CW-201a · Module 1
Long-Form Document Production
4 min read
Long-form documents — white papers, annual reports, 10-page competitive analyses — are where Co-Work separates itself from basic chat. A single agent writing a 10-page document will produce declining quality with every page because the context window fills with its own output. By page seven, it has forgotten the nuances of page two. By page ten, the introduction and conclusion feel like they were written by different people.
The fix is section-by-section parallelism. You break the document into sections, assign each section to a dedicated agent, and run them simultaneously. An outline agent defines the structure first — section titles, key points per section, transitions between sections. Then parallel writing agents each take one section and produce it at full quality because each agent is only responsible for 1-2 pages, not the entire document.

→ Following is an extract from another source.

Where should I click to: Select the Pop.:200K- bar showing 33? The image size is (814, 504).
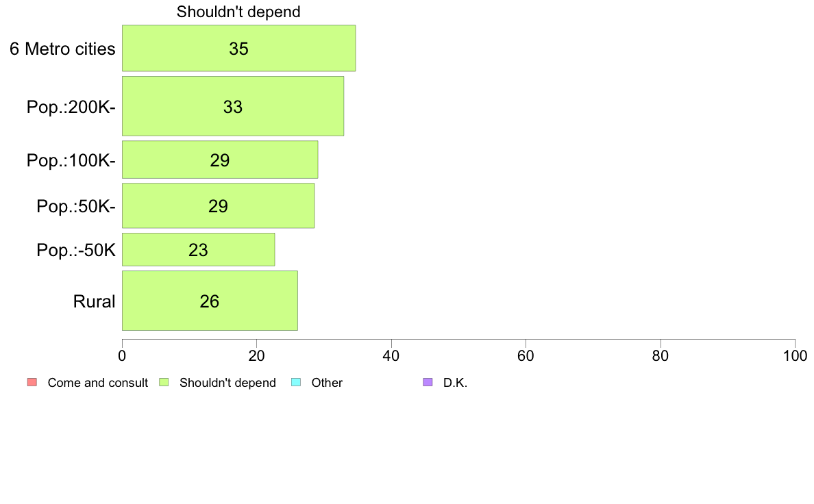point(233,106)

The outline is the critical first step and it is worth spending real time on. A bad outline produces a fragmented document no matter how well the individual sections are written. The outline agent should produce: section titles, a 2-3 sentence description of each section's purpose, the key points or data that must appear in each section, and explicit transition notes explaining how each section connects to the next.
Once the outline is approved — and you should review it before proceeding — you dispatch parallel agents. Each writing agent receives the full outline for context but is responsible for only its assigned section. This means every writer knows where their section fits in the larger narrative, even though they are only writing their piece. The shared outline is the connective tissue that keeps parallel writers aligned.
Assembly is where the document becomes whole. A dedicated assembly agent reads all sections in order, smooths transitions, ensures consistent terminology, and eliminates contradictions. This is not the same as a QA agent — the assembly agent is an editor, not a critic. It rewrites transitions, adjusts tone for consistency, and makes sure the document reads like one voice wrote it. The QA agent comes after assembly and evaluates the assembled document as a whole. Two different agents, two different jobs.